I know how to make a power analysis for means and proportions for a single test. For means I expect small or medium effect sizes. Using the package pwr
in R
I came to the following total n for independent sample t-test:
.8 Power .9 Power
Small 787 1053
Medium 128 170
Large 51 68
Where for effect sizes the thresholds suggested by Cohen for his measure $d$ are given by .2, .5, and .8. I also estimated minimum required sample size for detecting a difference in proportion of .1, .2, and .3, with 80% power, which are $n=777$, $n=188$, and $n=79$, respectively (for this I used a conservative formula given in Agresti, 2002, Cateogrical data analysis).
So I conclude that I can only detect large effects $d$ with $n=80$ and proportion differences of .3 or higher with 80% power.
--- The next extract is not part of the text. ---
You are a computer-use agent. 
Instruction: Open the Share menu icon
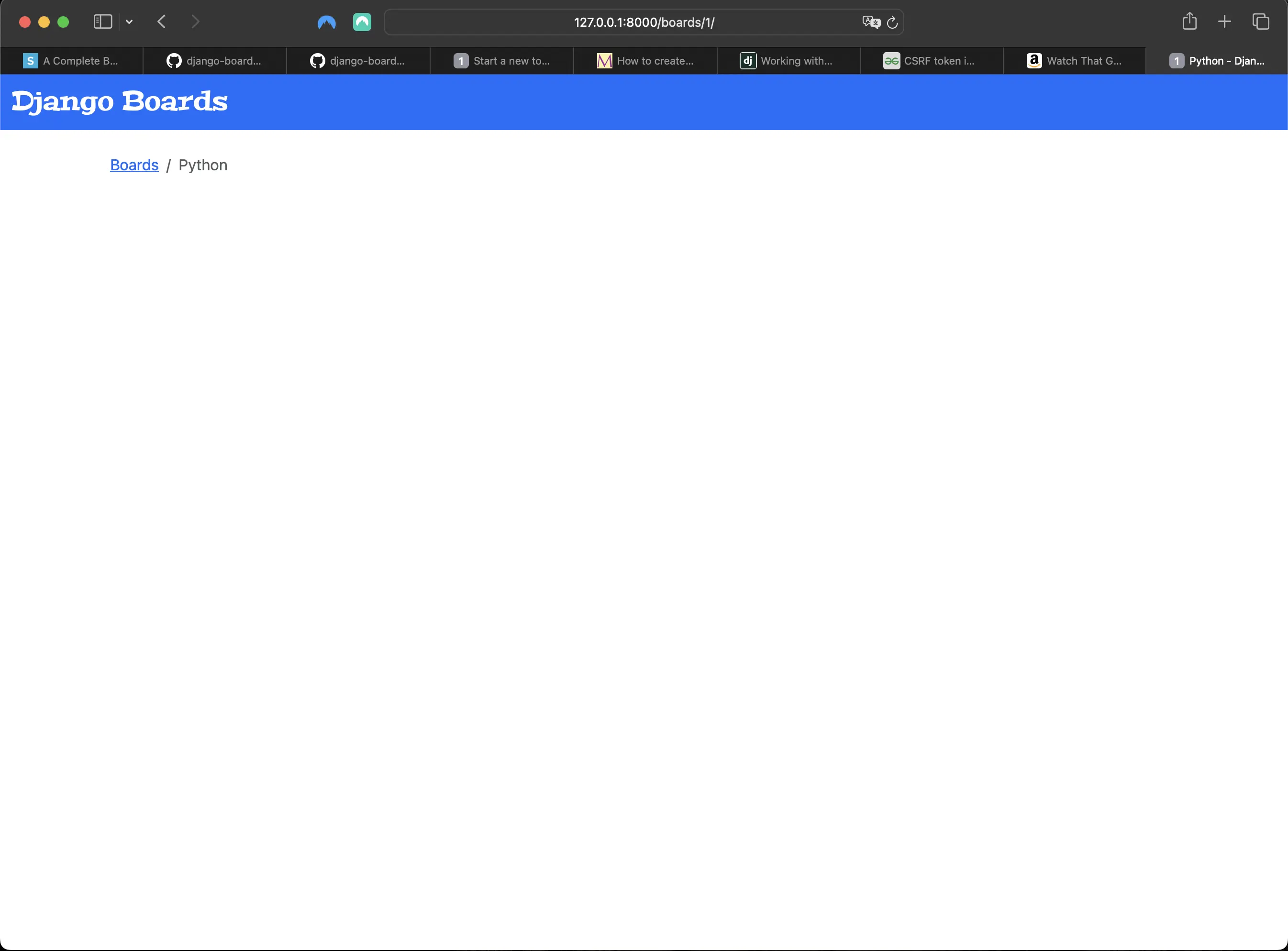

This is a nuisance given that I cannot increase sample size. So I wondered about the following: since I test $J$ variables simultanously and $H_0$ only needs to be rejected jointly (i.e., any $D$ unequal zero is evidence in favor of the alternative hypothesis), I feel that the power of my test is not that of a single test, but rather higher.
- How should I evaluate $H_0$? It seems that $J$ independent tests are an option but a simultanous tests in a SEM modeling context or multivariate ANOVA is more appropriate.
- How can I make a power calculation for $J$ independent tests?
- How can I make a power calcualtion for a method testing $H_0$ simultanously?
Edit: I found this thread How to work out Effect Size for a MANOVA using G*Power. A power analysis for MANOVA can be done in GPower. But I have no intuition for a plausible choice of effect size measure f²(V) and the underlying Pillai's V. It also seems the correlation between the dependent variables would be important, but is not directly taken into account in Gpower.